The case has been billed as the most important student speech case since 1969. That landmark ruling came at the height of the Vietnam War. Mary Beth Tinker and four other students went to court after they were suspended for wearing black armbands to school to protest the war.
By a vote of 7-to-2 the high court ruled at the time for the first time that kids do have First Amendment free speech rights at school, unless school officials reasonably forecast it will cause disruptions.
Wednesday's case did not involve such serious speech. It was brought by Brandi Levy, a 14-year-old high school cheerleader, who failed to win a promotion from the junior varsity cheer team to the varsity.
"I was really upset and frustrated at everything," Levy explained in an NPR interview. So, that weekend, she posted a photo of herself and a friend flipping the bird to the camera, with the caption "F*** school F*** softball, F*** cheer, F*** everything."
Brandi's post hit school like a small town, social media bomb; the school deemed the post disruptive to cheerleader morale and suspended her from the team for the rest of the year. The ACLU took her case to court, claiming that her free speech rights had been violated. And on Wednesday, the Supreme Court faced a question that did not exist in 1969: Can schools punish students for their online but off campus speech?
Justice Stephen Breyer got to the heart of the matter quickly, wondering whether online swearing off-campus should even qualify for school punishment. "If swearing off-campus did [qualify], my goodness, every school in the country would be doing nothing but punishing." he said.
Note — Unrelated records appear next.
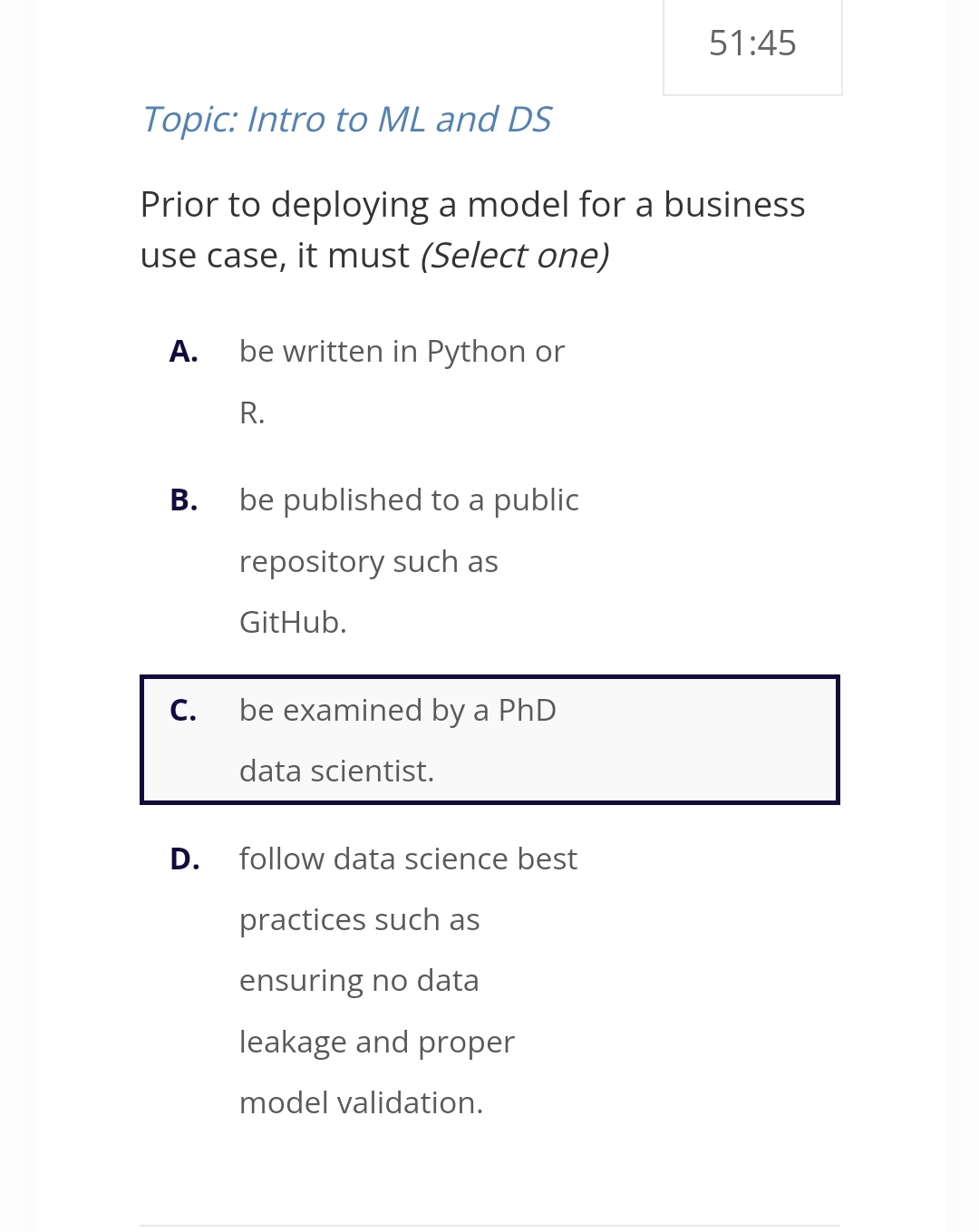Click the 51:45 countdown timer
Screen dimensions: 979x1232
[752, 43]
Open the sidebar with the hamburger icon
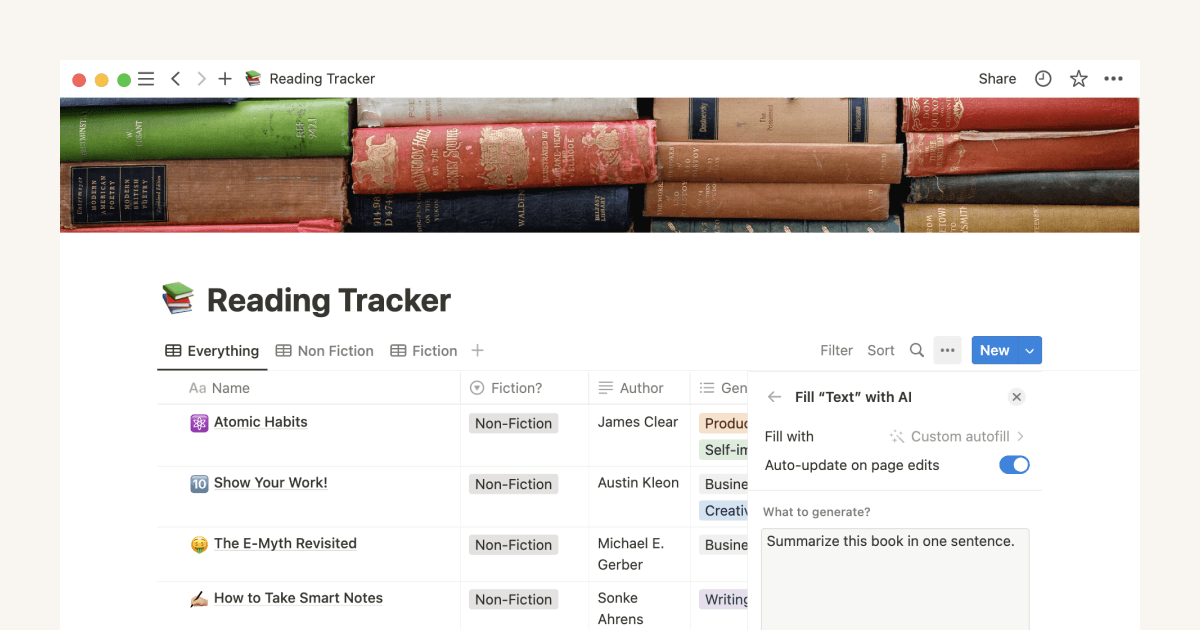1200x630 pixels. 145,78
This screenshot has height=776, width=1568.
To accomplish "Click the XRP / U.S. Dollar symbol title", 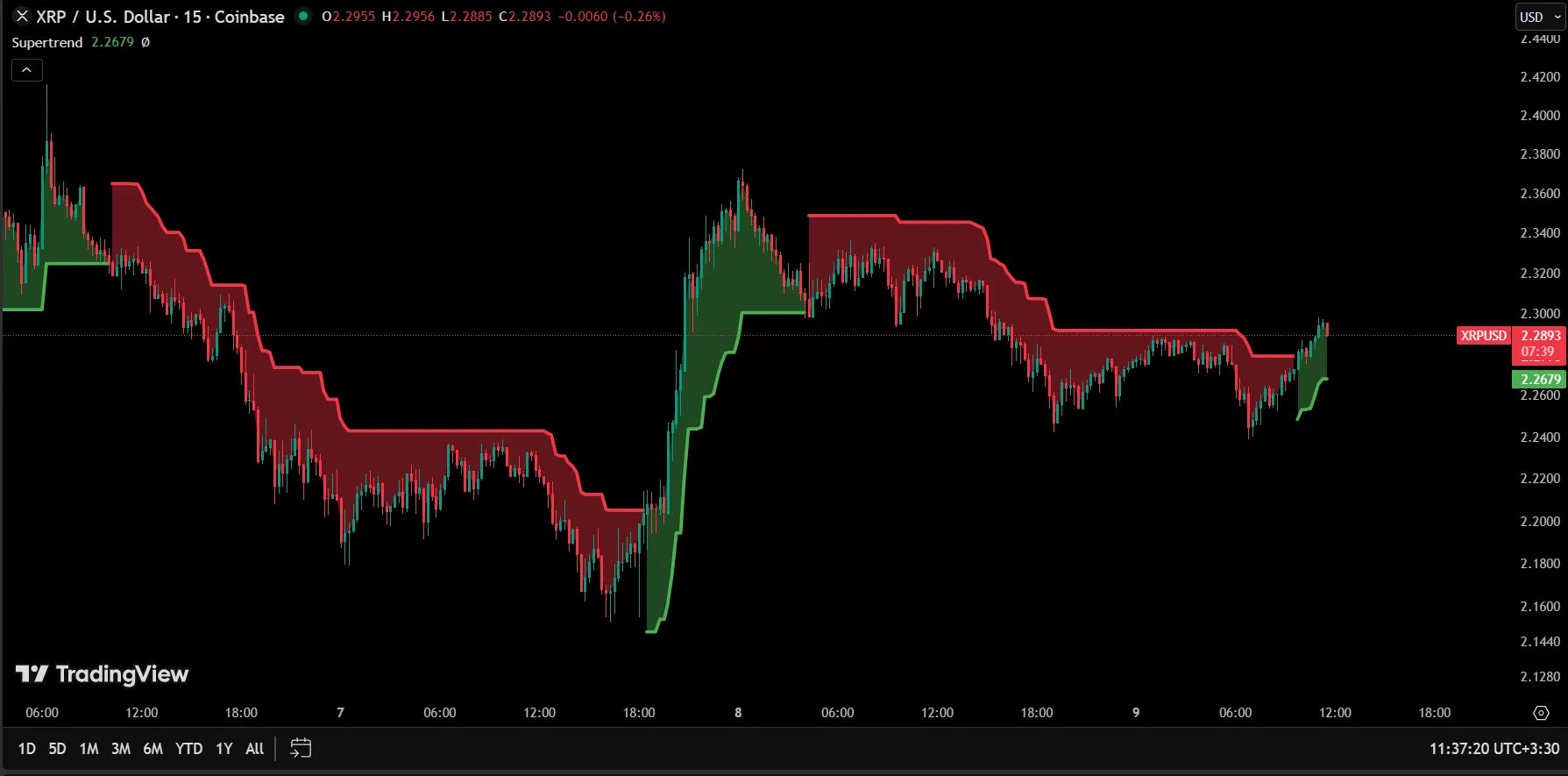I will [160, 17].
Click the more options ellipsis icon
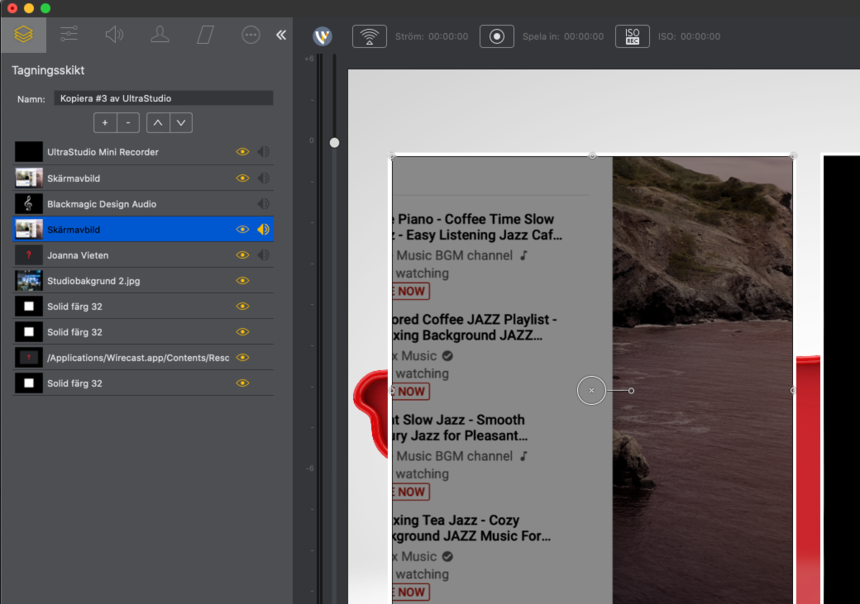The height and width of the screenshot is (604, 860). click(x=251, y=35)
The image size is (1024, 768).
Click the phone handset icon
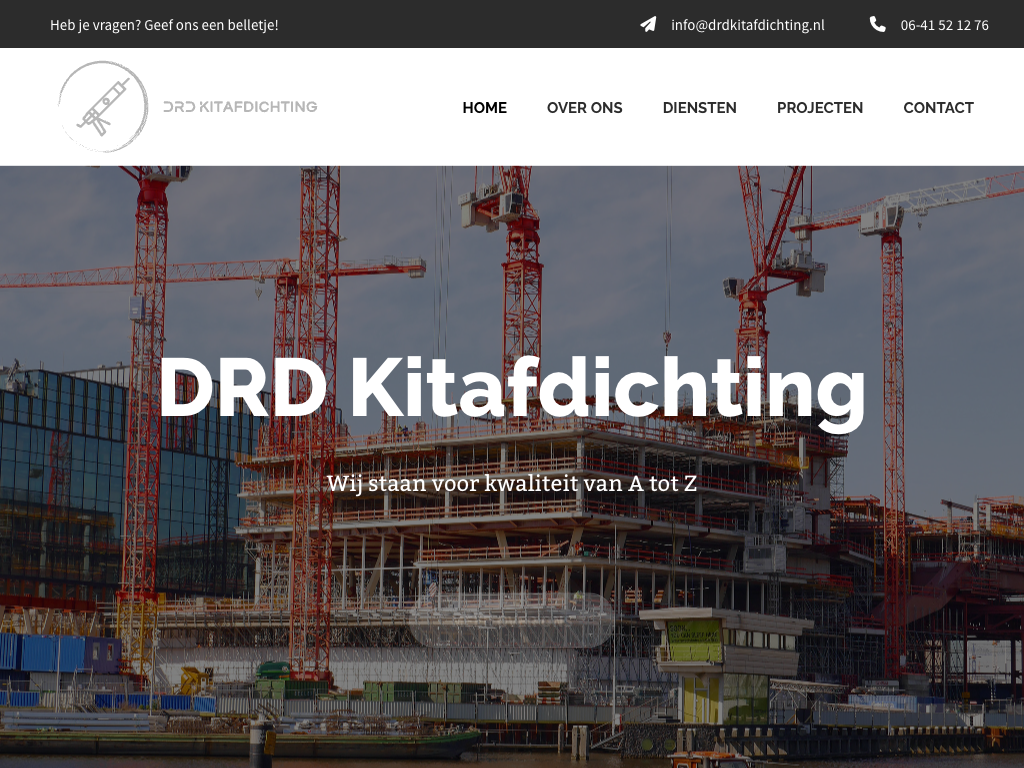[877, 24]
Justice Sonia Sotomayor chimed in. "I'm told by my law clerks that ... among a certain large percentage of the population, how much you curse is a badge of honor," she said. "Kids basically talk to classmates, most of their exchanges have to do with their perceptions of the authoritarian nature of their teachers and others."
Justice Brett Kavanaugh, who coaches his daughters' sports teams, seemed to understand Brandi's frustration, acknowledging that even NBA legend Michael Jordan had sore feelings 30 years after not making the varsity team in high school. As to this case, said Kavanaugh, "It didn't seem like the punishment was tailored to the offense. But how does that fit into the First Amendment Doctrine? or does it at all?"
The argument illustrated just how hard that question is. Siding with the Mahanoy school district in the case, the Justice Department argued that schools could regulate off-campus speech only if it is related to school matters and could cause a "substantial disruption."
"That means really everything that mentions a school at all is school speech, right?" asked a skeptical Justice Elena Kagan. Deputy Solicitor General Malcolm Stewart tried to offer a nuanced distinction, but Kagan was having none of it. Cutting right to the question of which speech is punishable, she asked, "Can I give you a few hypotheticals, and you just tell me school speech or not school speech?"
"The student e-mails his classmates the answer to the geometry homework every day after school?"
"Student emails his classmates that they should all skip school tomorrow for an impromptu senior skip day?"
"Student emails that they should refuse to do any work for English class until the teacher changes the syllabus to include more authors of color?"
"Student tweets that there's pervasive homophobia at his school and that prospective gay students should stay away?"
Each of these, conceded Stewart, would be considered school speech under the standard proposed by the Justice Department. In other words, all of these messages sent from off-campus might well be punishable school speech.
But the ACLU's David Cole, representing Brandi Levy, said that once schools can discipline students for off campus speech, that would dramatically expand the disciplinary reach of schools set out by the court in the Tinker case in 1969.
"Expanding Tinker would transform a limited exception into a 24/7 rule that would upend the First Amendment's bedrock principle," argued Cole, "and would require students to effectively carry the schoolhouse on their backs in terms of speech rights everywhere they go."
But, the justices wanted to know, what about cases of harassment and bullying? After all some 47 states require enforcement of anti-bullying laws.
Justice Kagan posited an off campus website set up by high school boys to rank their female classmates appearance and sexual availability. All of the justices probed repeatedly for workable standard to adopt — a rule that would guide schools as to how to handle these tricky questions.
The ACLU's Cole said student speech should be protected online. "Outside of school, the priority is not to give the school discretion to regulate kids' speech," he said.
But the school district's lawyer, Lisa Blatt said that standard would be a "nightmare." It would, she said, mean "open season" on schools and produce "chaos" in the lower courts. "I guarantee you...the courts are gonna freak out," she said.
But from conservative to liberal, the justices were looking to do as little damage as possible. Admitted Justice Breyer, "I'm frightened to death of writing a standard."